Two Types of Guardian
A guardian may be appointed to make decisions regarding the ward's (the person under the guardianship) health and well-being, his estate (finances), or both. In some states, like Georgia, guardian of the person and guardian of the estate are separate positions, while in others they are combined.
Guardianship of the Person
Guardianship of the person means that the guardian has the authority to make all decisions regarding every aspect of the ward's life, including all housing and medical decisions.
Guardianship of the Estate
In states were guardian of the estate or conservator is a separate position, the potential guardian must prove to the court one of the following:
- The ward has property that will be wasted or dissipated if it is not properly managed
- The ward needs the management of a conservator to ensure proper financial support
The guardian of the estate is responsible for managing the ward's financial affairs, including giving money to the guardian to pay bills, investing money, and applying for government benefits (although this can also sometimes be handled by the guardian of the person).
The terminology also differs among states. Where the positions are separate, the guardian of the estate may be called a conservator; in others, like California, a conservator refers to both guardianship of the person and his estate. Regardless of the terminology, the duties of each type of guardian remain the same.
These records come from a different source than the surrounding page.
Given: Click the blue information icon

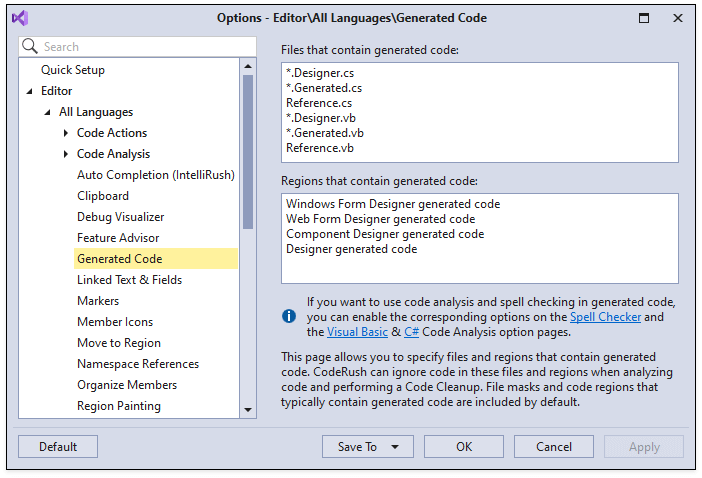Looking at the screenshot, I should coord(289,316).
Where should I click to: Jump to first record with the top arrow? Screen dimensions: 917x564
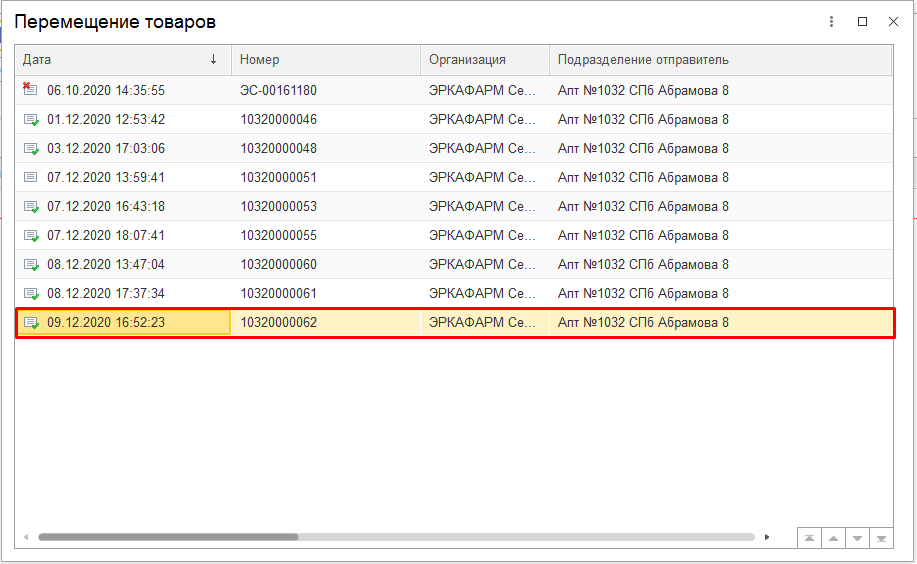click(808, 538)
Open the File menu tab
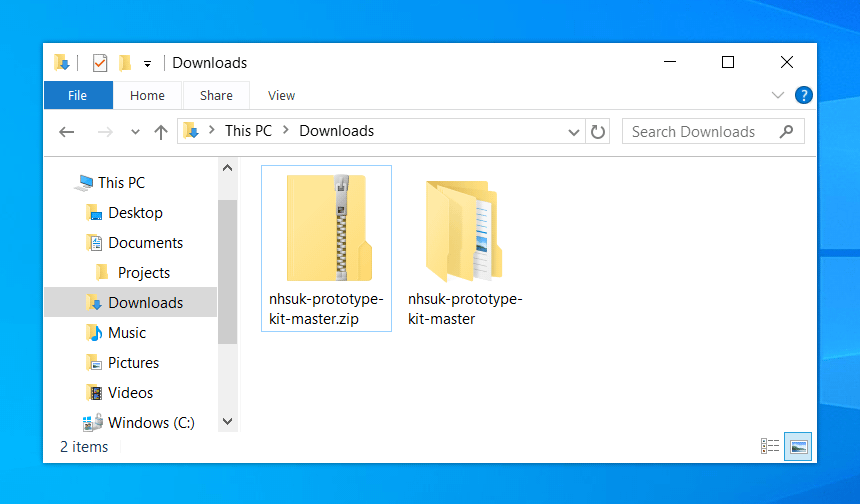860x504 pixels. click(x=77, y=95)
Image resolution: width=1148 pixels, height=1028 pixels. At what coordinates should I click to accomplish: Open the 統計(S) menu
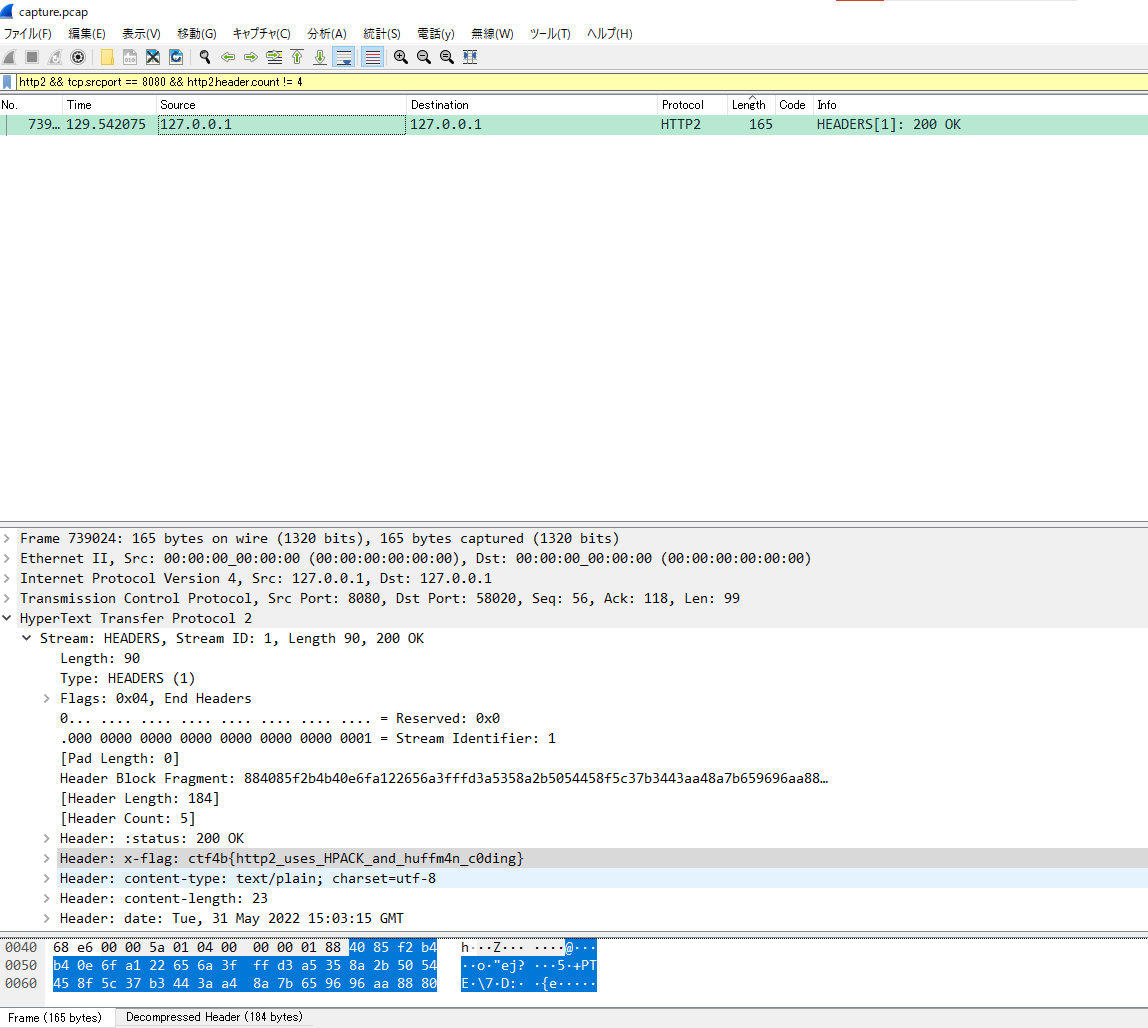tap(382, 34)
It is possible for a guardian to be appointed in one capacity but not the other. For example, a person may be able to care for his daily needs, but cannot properly manage his financial affairs. In this case, the court would only appoint a guardian of the estate.
Duties of a Guardian
Once appointed, the guardian or conservator has the right to make all decisions regarding the ward's health, well-being and finances. This may include, but is not limited to, making decisions regarding:
- Medical care, including the power to consent to life-saving medical treatment;
- Where the ward will live
- The right to sue
- The sale or purchase of assets.
However, the ward must be involved in all decision making to the greatest extent possible. When making housing decisions, the ward must be placed in the least restrictive environment. So if it is possible for the ward to remain safely in his home if aides were hired to assist him, the guardian must choose that option, if the ward wishes to continue living there.
The guardian must also provide annual reports to the court regarding the ward's well-being and finances.
Termination of Guardianship
A guardianship is ended when the ward regains the capacity to make decisions regarding his health and well-being and to properly manage his finances. Either the guardian or the ward must petition the court to terminate the guardianship in these instances.
A guardianship is automatically terminated upon the death of the ward.
Obtain Legal Counsel
Obtaining guardianship of a senior citizen, especially if it is a parent or loved one, can be a stressful, emotional process. This is especially true if the senior citizen opposes appointment of a guardian and believes he is capable of caring for himself. When considering a guardianship appointment, you should always consult with an attorney licensed to practice in your state to help answer any questions you may have about the process.